Work required: With the pictures excluded, output only the lines from the one containing "Task: Click the Новинка badge" through the last line of the entries, unchanged.

-- Opening Marker --

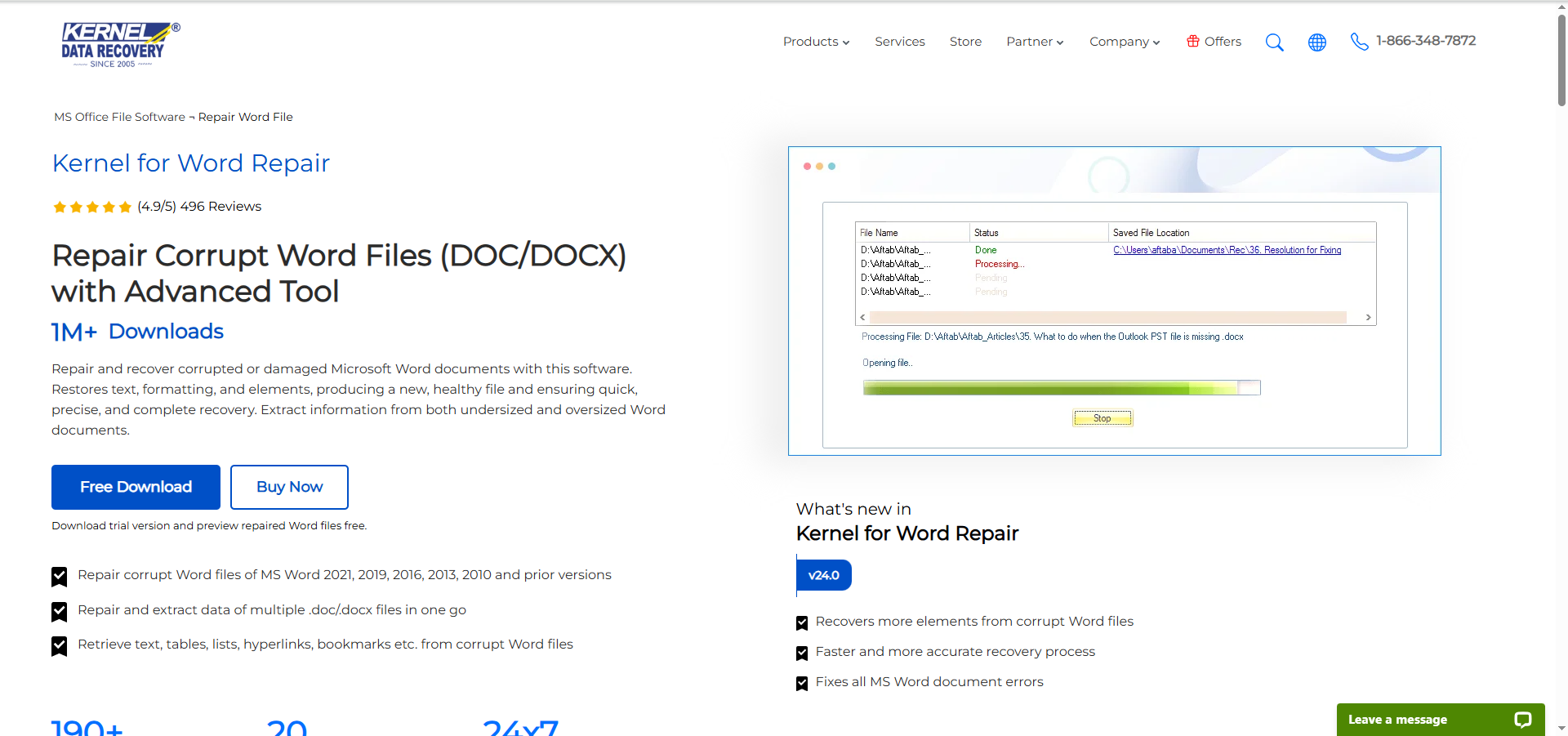Image resolution: width=1568 pixels, height=736 pixels.
Task: Expand the Company dropdown menu
Action: [x=1124, y=42]
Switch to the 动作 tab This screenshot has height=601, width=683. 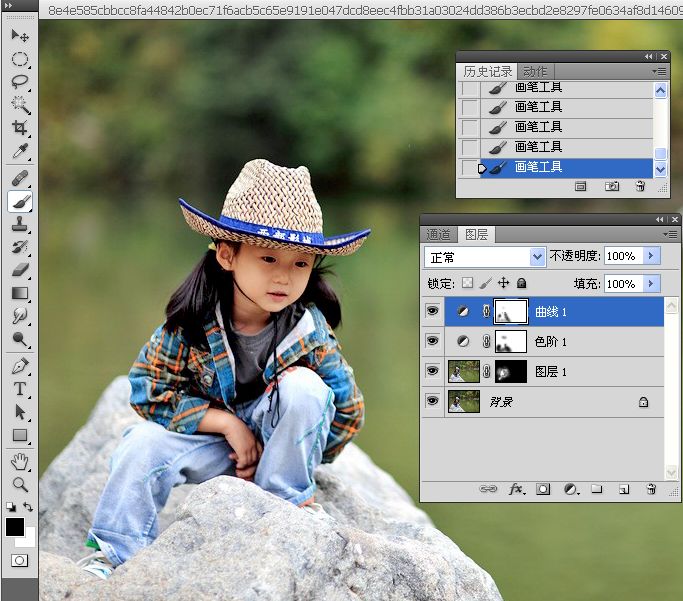pos(535,71)
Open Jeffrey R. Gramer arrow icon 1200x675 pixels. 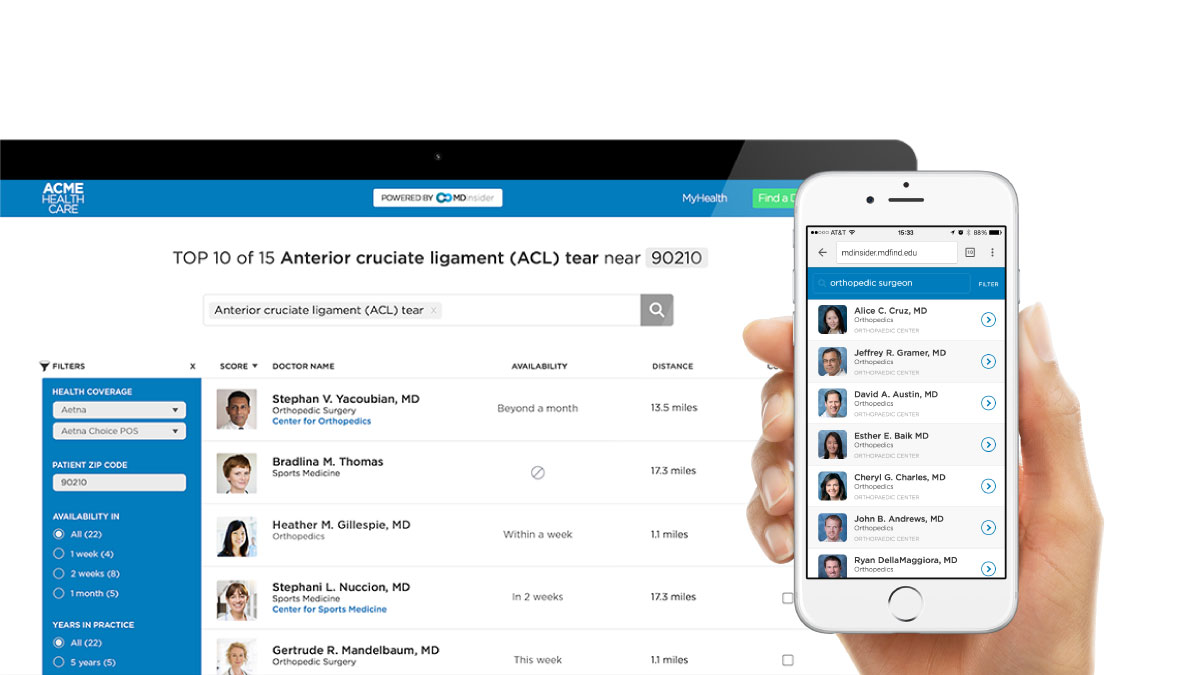coord(988,361)
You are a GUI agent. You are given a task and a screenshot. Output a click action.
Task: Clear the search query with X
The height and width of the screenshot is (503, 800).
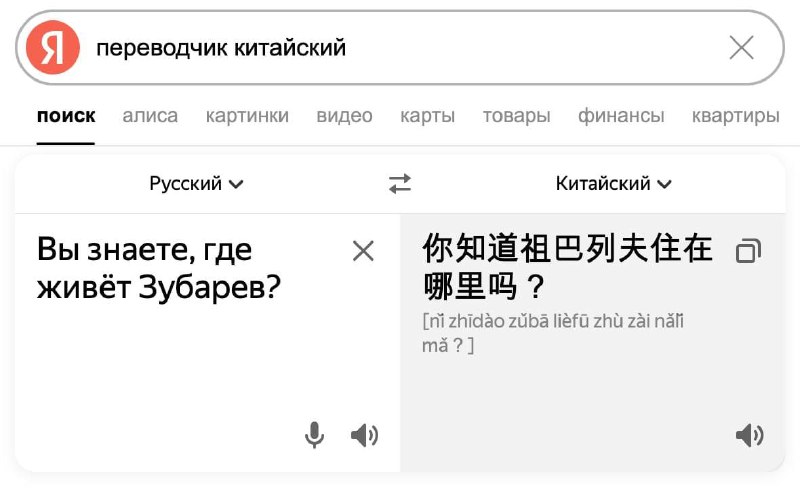[741, 47]
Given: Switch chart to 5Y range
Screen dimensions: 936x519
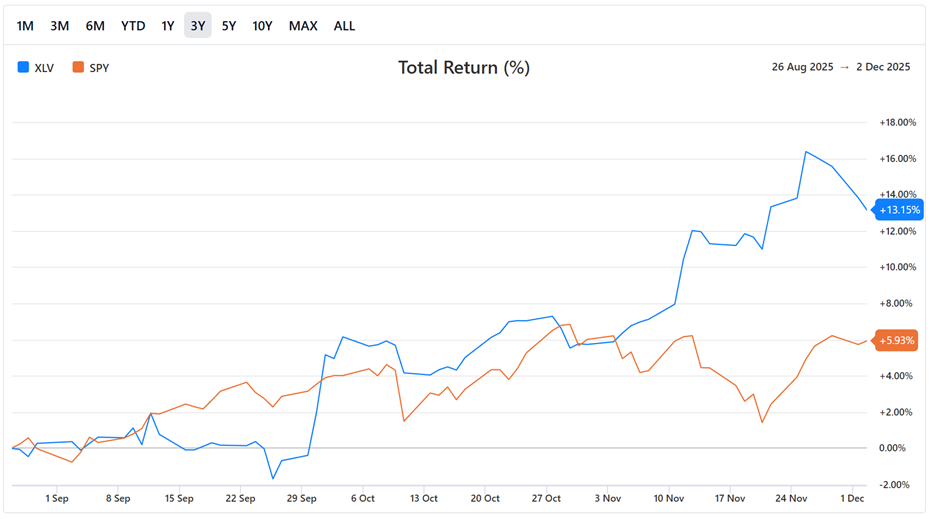Looking at the screenshot, I should point(229,26).
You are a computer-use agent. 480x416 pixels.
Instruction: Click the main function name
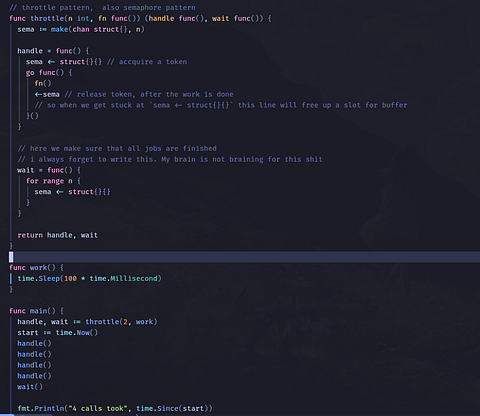(38, 311)
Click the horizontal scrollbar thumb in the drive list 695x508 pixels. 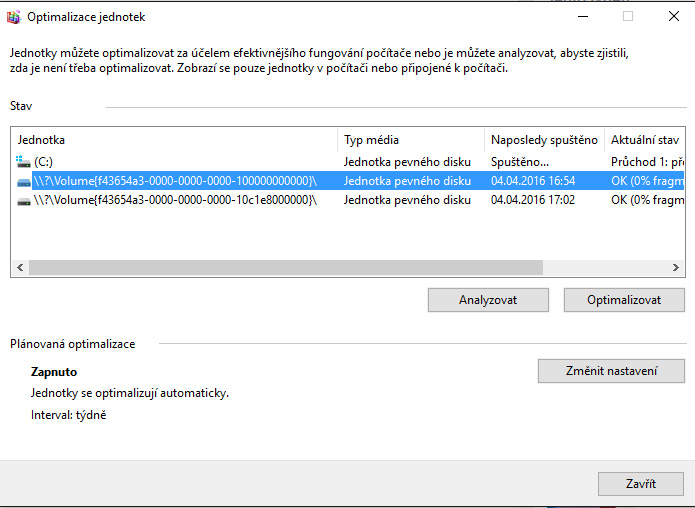click(x=285, y=268)
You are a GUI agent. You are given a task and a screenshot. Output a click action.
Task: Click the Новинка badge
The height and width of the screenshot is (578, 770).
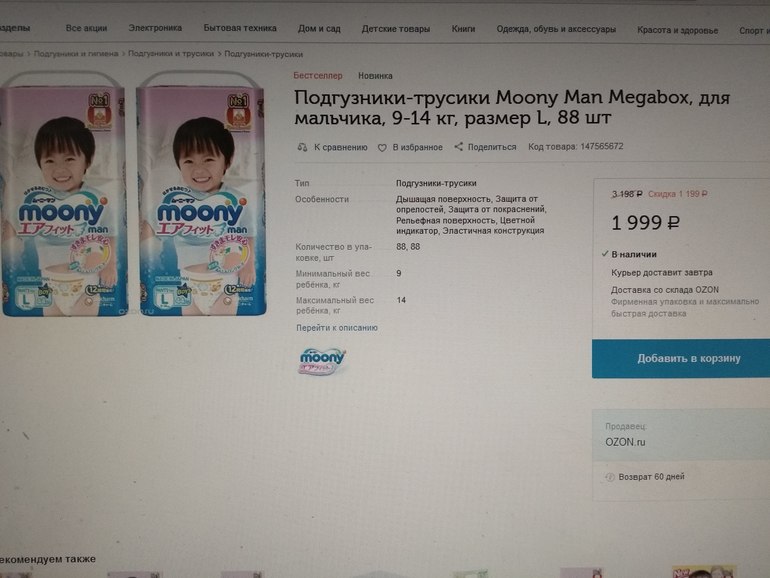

-- Closing Marker --

Answer to the problem:
Task: Click the Новинка badge
The height and width of the screenshot is (578, 770).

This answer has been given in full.